TESTO »
*****

” Si poteva anche schiaffeggiarlo sul polso per quelle parole, ma poi le avrebbe dette con la faccia, e si poteva anche sculacciarlo perché faceva smorfie, ma poi avrebbe parlato con gli occhi, e la correzione aveva dei limiti: non c’era modo, alla fine, si penetrare quelle iridi azzurre ed estirparne il disgusto.”
Le Correzioni di Jonathan Franzen narra della famiglia Lambert. A St. Jude, una cittadina immaginaria del Midwest americano, vivono Alfred ed Enid, una coppia ormai anziana sposati da tanti anni, che trascorrono le loro giornate accumulando ricordi e oggetti inutili e cercando di gestire al meglio i sintomi del Parkinson che sta colpendo Alfred.

*****

Elenco dei dati:
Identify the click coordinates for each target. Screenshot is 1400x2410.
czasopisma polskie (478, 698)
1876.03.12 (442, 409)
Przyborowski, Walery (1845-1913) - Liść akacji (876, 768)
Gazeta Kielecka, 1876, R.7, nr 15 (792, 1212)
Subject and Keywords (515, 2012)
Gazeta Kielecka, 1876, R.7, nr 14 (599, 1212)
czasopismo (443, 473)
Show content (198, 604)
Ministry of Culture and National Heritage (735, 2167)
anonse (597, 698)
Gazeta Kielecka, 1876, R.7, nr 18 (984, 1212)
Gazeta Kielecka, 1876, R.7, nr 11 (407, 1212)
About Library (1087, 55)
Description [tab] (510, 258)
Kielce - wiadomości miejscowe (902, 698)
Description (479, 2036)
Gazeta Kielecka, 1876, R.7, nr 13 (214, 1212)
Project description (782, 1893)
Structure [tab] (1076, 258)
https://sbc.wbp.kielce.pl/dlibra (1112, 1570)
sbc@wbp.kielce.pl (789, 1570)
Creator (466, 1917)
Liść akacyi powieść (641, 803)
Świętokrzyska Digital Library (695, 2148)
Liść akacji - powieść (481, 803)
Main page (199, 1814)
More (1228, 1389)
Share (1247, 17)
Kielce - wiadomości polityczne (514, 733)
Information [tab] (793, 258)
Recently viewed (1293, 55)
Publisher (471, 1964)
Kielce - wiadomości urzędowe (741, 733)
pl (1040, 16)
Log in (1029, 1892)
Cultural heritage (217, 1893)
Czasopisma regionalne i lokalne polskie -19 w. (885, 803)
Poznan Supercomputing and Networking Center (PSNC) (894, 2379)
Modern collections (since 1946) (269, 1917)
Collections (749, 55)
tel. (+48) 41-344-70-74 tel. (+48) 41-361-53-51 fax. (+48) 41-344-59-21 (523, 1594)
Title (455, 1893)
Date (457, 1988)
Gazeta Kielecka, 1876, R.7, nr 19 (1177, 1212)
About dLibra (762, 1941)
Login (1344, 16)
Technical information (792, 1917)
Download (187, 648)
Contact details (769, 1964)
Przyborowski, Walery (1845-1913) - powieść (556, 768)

*****

COMPITO ASSEGNATO » Prosegui la presentazione del romanzo Le Correzioni di Jonathan Franzen, riprendendo subito dopo l'ultima frase riportata.

RISPOSTA SEGUENTE »
I loro tre figli vivono a Est, tra Philadelphia e New York, e, concentrati nelle loro vite, si occupano poco dei genitori, tanto da considerarli spesso “un peso” per le loro carriere e per le loro relazioni. Gary, il figlio maggiore, è direttore di banca, benestante, sposato con tre figli ma è anche depresso, soggiogato e soffocato dalla moglie che, tra ricatti infantili e metodi educativi alternativi, gestisce la famiglia come meglio crede senza coinvolgerlo. Chipper è il secondogenito, l’intellettuale di famiglia ma anche anche quello meno affidabile e responsabile. Dopo aver perso il posto da insegnante al college a causa di una relazione con una studentessa, Chip si dedica alla sua sceneggiatura, arrangiandosi come meglio può come correttore di bozze. In realtà sopravvive grazie ai prestiti della sorella Denise, una Chef di successo, strapagata e acclamata dalla critica delle principali testate giornalistiche. La sua vita privata è però un disastro: reduce da un divorzio, colleziona relazioni sbagliate, cercando di capire la sua identità sessuale.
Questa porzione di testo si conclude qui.